■ **DESCRIPTION OF THE TASK**:
Search the data for the string "product", and report each line where it is found.

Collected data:
=== Section Start ===
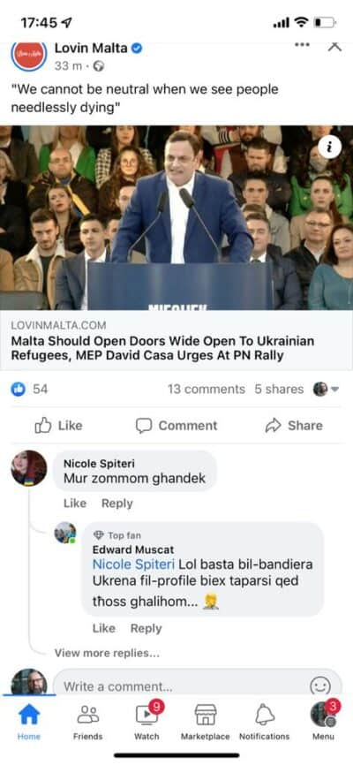Viewport: 353px width, 765px height.
Task: Open the emoji picker smiley icon
Action: pyautogui.click(x=320, y=687)
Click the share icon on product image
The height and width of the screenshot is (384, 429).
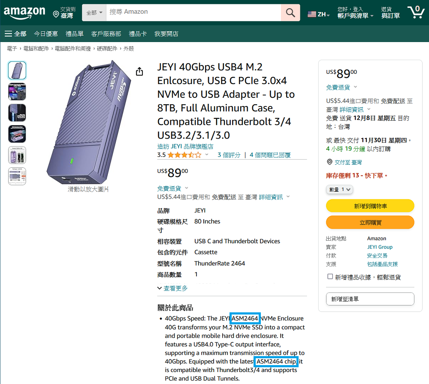click(x=139, y=72)
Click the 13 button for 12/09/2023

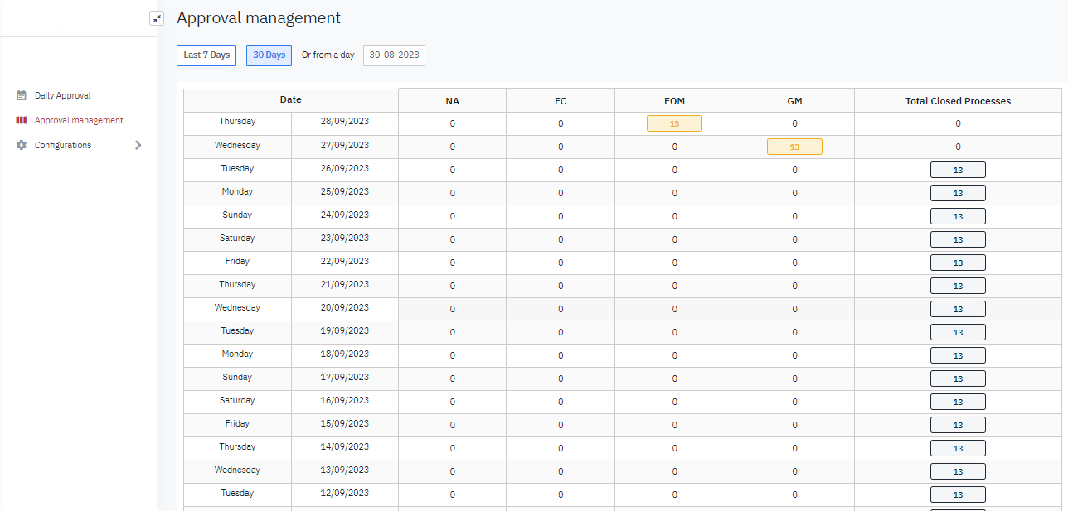click(958, 494)
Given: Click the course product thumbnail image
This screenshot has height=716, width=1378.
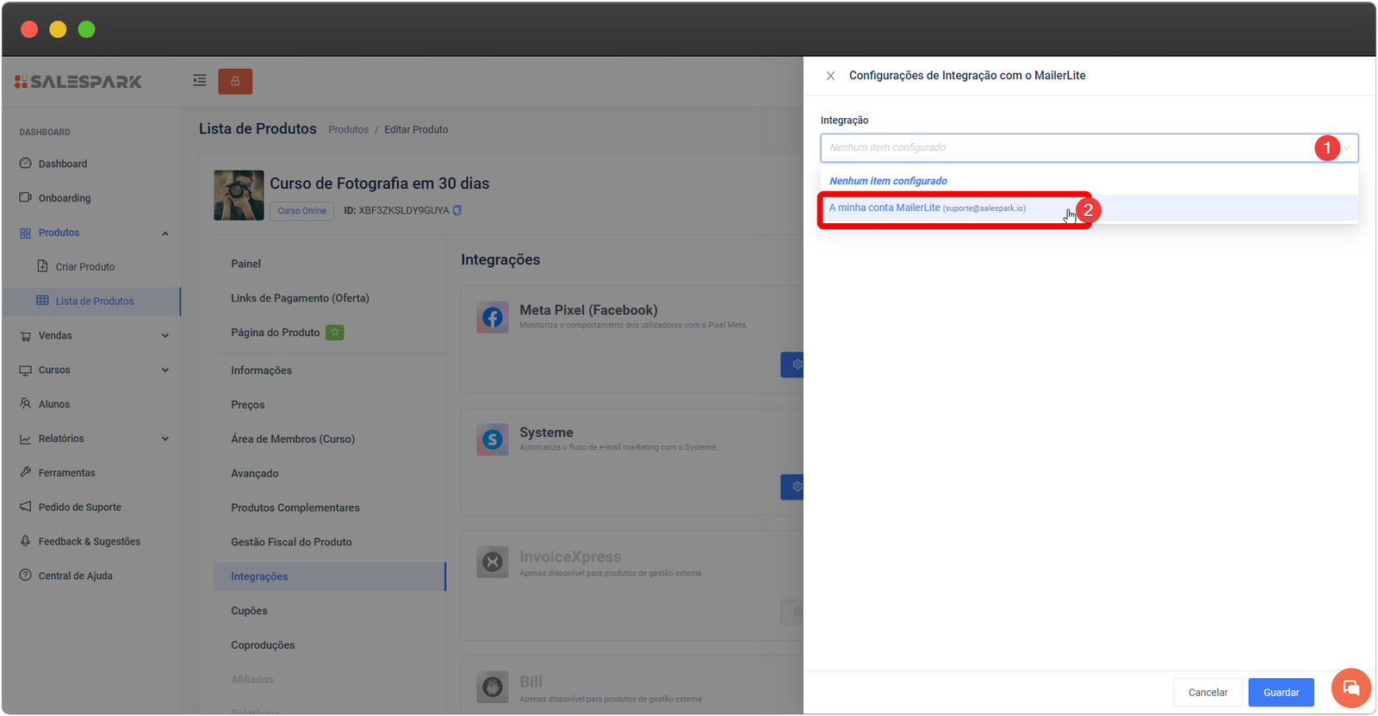Looking at the screenshot, I should [239, 196].
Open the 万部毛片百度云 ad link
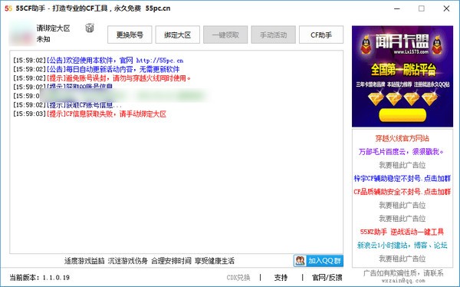 [x=401, y=152]
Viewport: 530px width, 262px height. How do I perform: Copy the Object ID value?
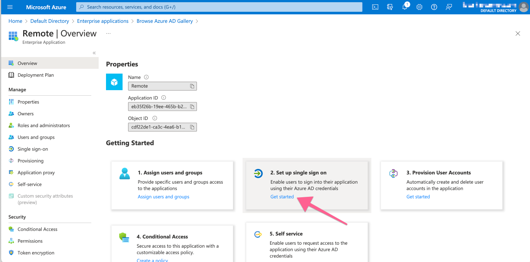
=== Section End ===
■ **RESPONSE BELOW**:
Click the share icon on product image
Given: Click the course product thumbnail image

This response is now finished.